* Source material

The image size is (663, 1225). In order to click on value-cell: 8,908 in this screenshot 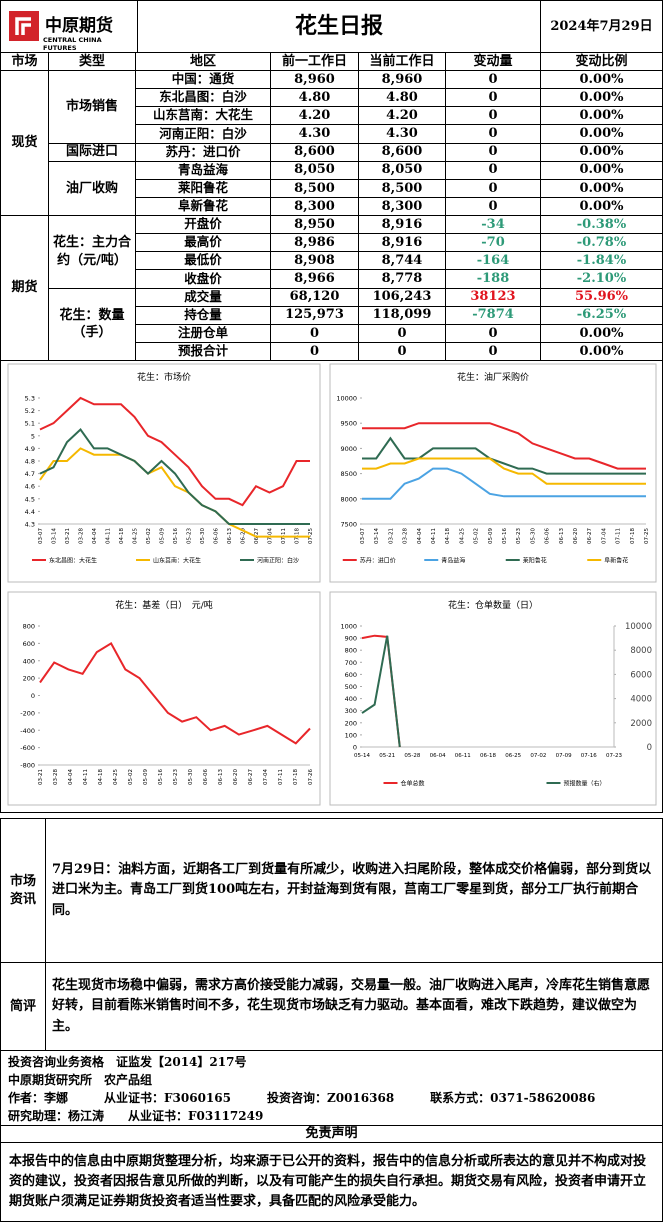, I will do `click(314, 261)`.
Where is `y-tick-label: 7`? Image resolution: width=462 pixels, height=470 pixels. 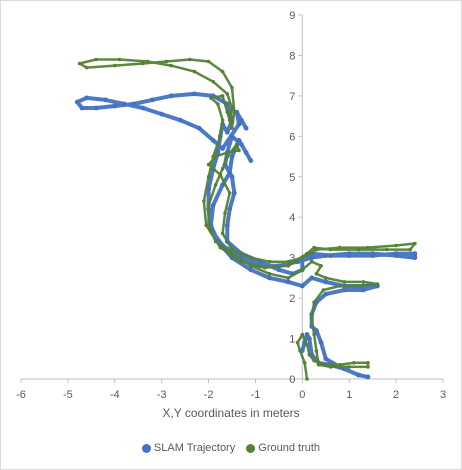
y-tick-label: 7 is located at coordinates (292, 97).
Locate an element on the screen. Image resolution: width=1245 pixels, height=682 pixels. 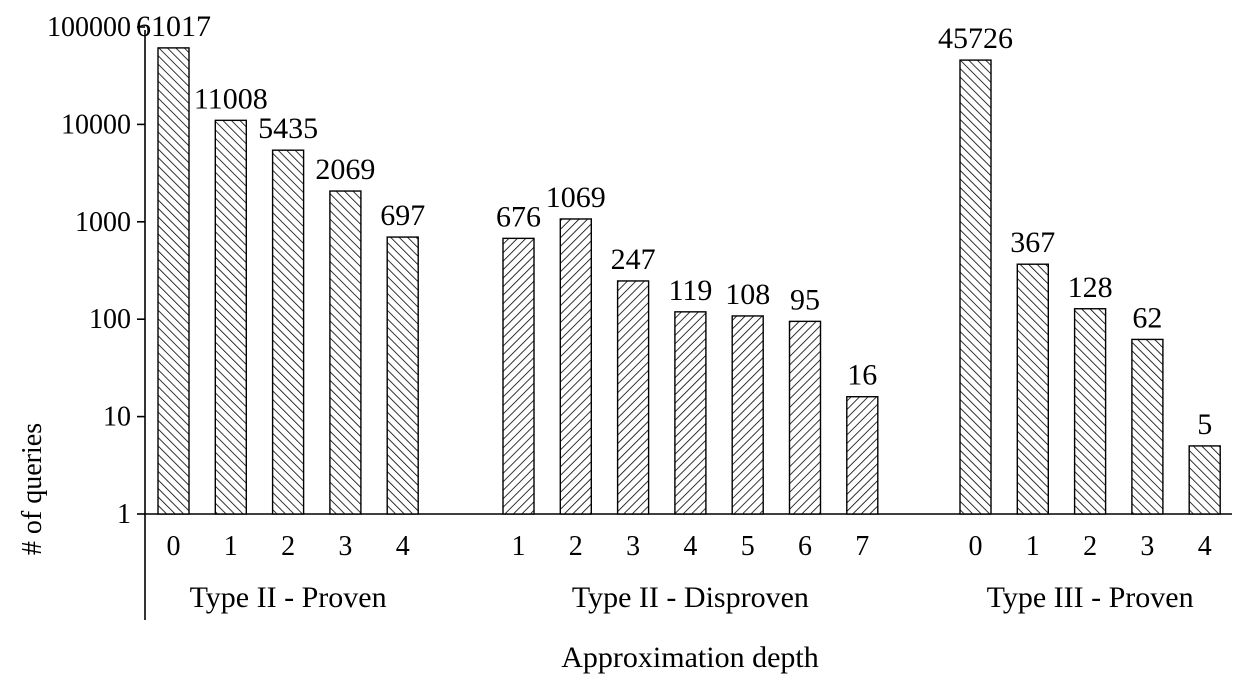
x-axis-title: Approximation depth is located at coordinates (690, 658).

* What is required
Rewrite the stretch from the line containing "Locate an element" through the end of the records, swapping "screen" for "display" and leaving everything else unchanged. Leave the pictures out of your answer.

* Written response
Locate an element on the display. Image resolution: width=1245 pixels, height=682 pixels. 
x-axis-title: Approximation depth is located at coordinates (690, 658).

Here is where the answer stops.